Data shown:
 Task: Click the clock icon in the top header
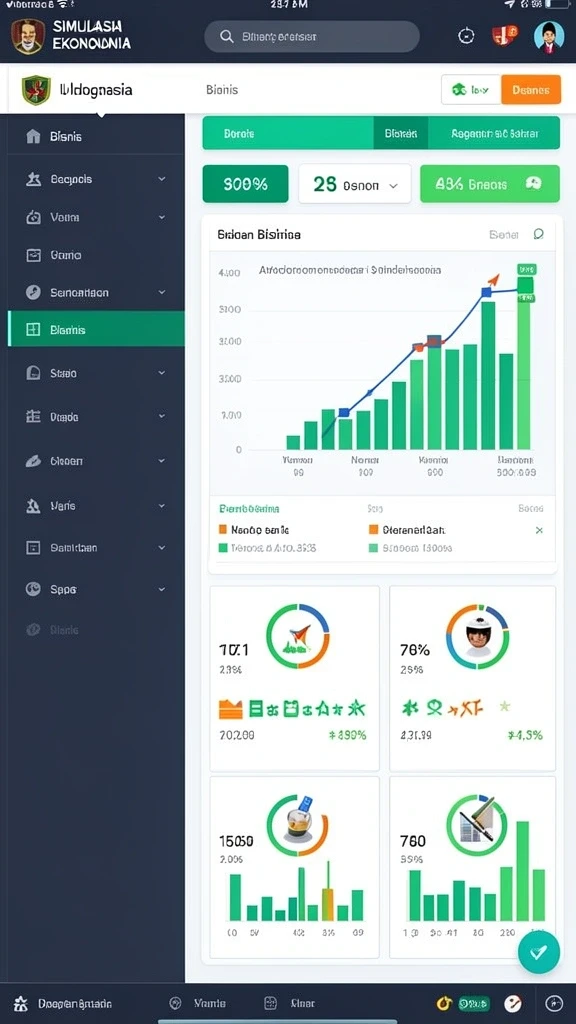click(x=466, y=36)
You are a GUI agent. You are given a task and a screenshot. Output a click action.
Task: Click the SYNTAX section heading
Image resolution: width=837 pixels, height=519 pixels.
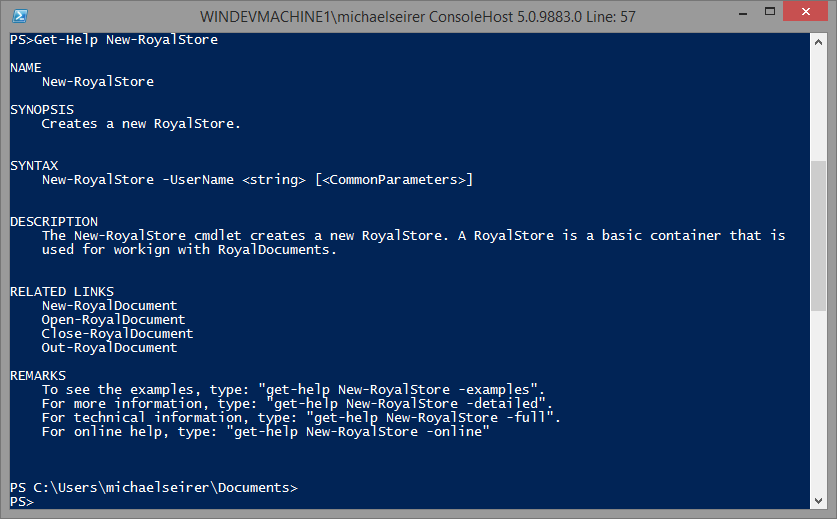pyautogui.click(x=34, y=165)
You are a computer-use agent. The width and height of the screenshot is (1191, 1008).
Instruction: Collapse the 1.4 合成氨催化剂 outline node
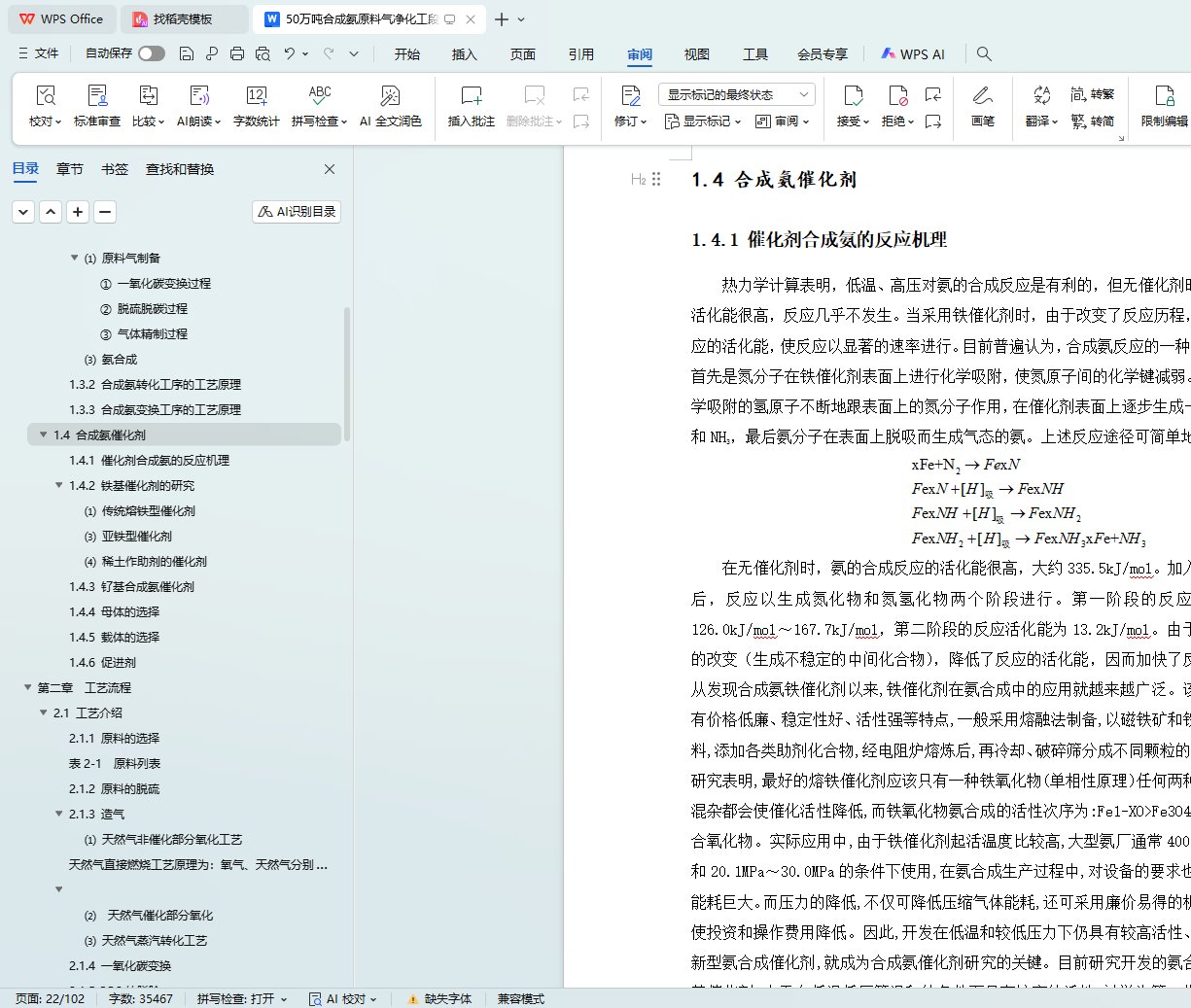(x=44, y=435)
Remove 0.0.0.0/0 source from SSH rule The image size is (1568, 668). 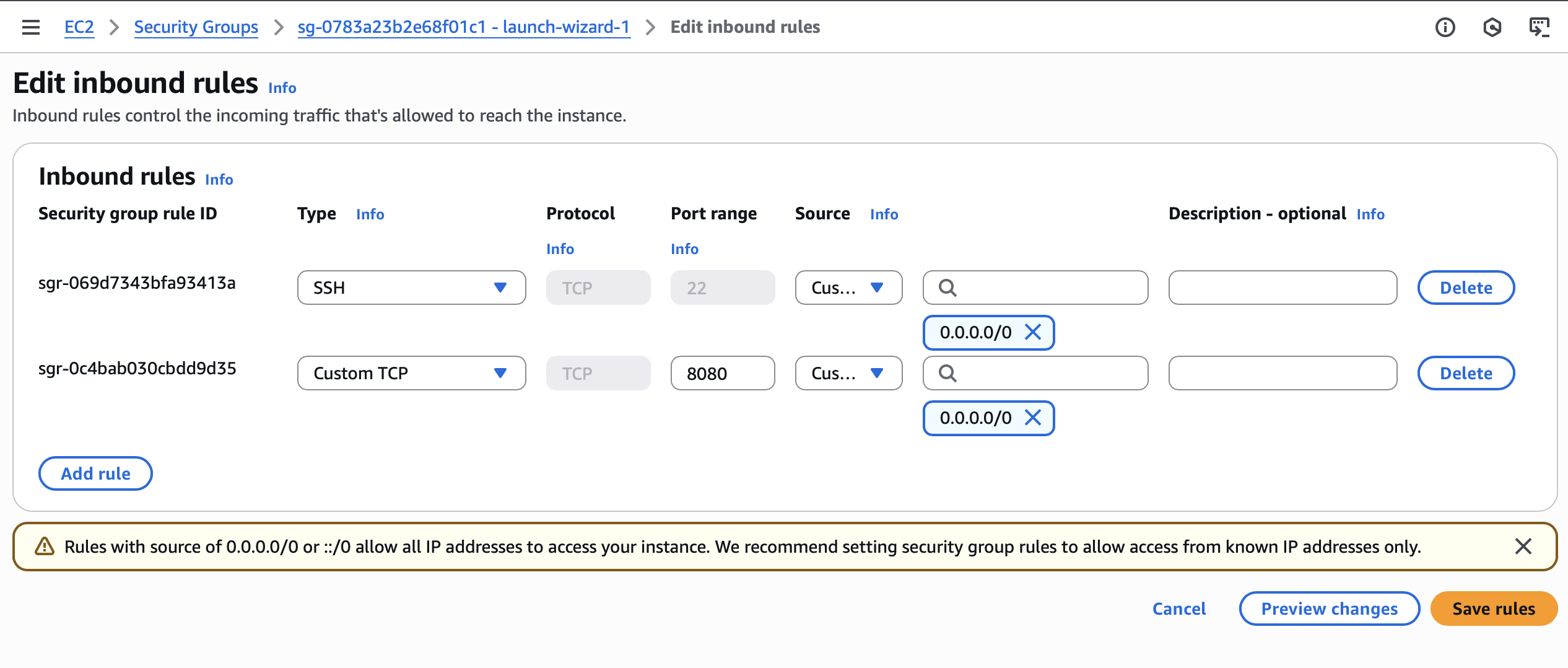click(x=1033, y=332)
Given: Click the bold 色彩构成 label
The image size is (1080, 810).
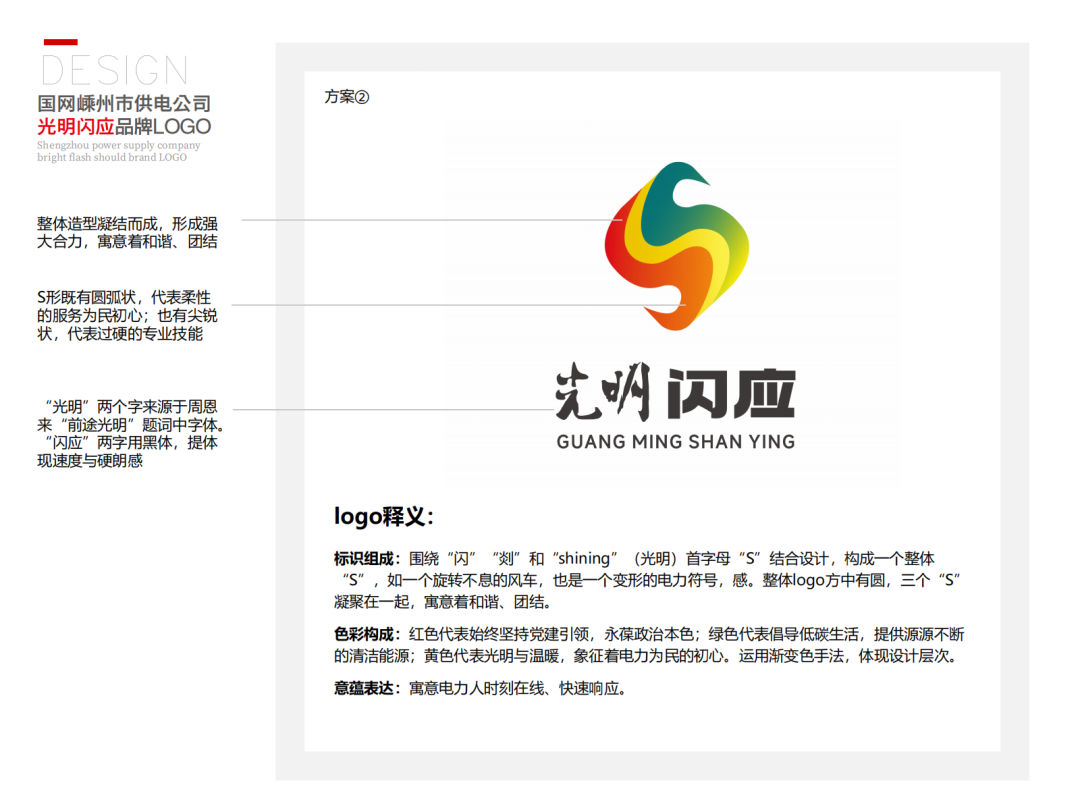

Your objective: Write out, as a numbered list without blank lines, the lines from the one containing "Given: Click the bold 色彩构成 label" through the end of the records, both ends included. Leave out the pictures.

Task response:
1. Given: Click the bold 色彩构成 label
2. The image size is (1080, 810).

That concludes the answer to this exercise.